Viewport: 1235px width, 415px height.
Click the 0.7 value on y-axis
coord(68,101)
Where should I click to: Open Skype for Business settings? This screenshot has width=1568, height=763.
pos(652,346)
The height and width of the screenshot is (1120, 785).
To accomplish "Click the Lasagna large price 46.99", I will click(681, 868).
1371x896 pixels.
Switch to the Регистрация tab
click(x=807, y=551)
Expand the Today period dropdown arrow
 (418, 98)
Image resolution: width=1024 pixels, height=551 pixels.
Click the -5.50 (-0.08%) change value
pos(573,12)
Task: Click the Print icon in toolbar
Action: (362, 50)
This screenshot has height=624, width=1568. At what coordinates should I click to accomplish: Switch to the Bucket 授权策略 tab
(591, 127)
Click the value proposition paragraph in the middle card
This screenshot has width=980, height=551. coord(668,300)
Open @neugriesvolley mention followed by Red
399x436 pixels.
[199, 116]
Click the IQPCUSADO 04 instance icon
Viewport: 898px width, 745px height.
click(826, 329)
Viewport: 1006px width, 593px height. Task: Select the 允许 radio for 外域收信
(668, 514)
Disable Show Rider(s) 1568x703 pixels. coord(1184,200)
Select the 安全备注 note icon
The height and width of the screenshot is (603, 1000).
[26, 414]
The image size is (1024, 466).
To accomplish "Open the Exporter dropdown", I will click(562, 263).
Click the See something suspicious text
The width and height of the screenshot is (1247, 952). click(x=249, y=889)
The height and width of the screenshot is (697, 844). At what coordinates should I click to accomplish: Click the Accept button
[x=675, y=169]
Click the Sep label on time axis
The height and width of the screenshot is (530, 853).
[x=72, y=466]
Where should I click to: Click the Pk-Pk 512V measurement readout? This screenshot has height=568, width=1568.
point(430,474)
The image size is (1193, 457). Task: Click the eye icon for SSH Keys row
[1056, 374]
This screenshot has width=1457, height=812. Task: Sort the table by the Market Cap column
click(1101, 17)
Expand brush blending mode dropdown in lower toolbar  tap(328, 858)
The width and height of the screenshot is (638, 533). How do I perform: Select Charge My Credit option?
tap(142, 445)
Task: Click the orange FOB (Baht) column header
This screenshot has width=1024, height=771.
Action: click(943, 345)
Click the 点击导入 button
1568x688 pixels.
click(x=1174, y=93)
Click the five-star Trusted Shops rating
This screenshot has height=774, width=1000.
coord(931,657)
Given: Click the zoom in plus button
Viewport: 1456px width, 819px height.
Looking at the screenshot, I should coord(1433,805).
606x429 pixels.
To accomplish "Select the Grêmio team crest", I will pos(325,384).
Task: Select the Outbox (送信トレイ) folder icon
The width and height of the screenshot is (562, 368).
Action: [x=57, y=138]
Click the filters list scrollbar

• • •

**WHAT IS ASKED**
Copy out each line above that contains the word "Open".

**RESULT OF THIS TASK**
Where should I click to: Open Skype for Business settings? This screenshot has width=1568, height=763.
Open @neugriesvolley mention followed by Red
To accomplish "Open the Exporter dropdown", I will click(562, 263).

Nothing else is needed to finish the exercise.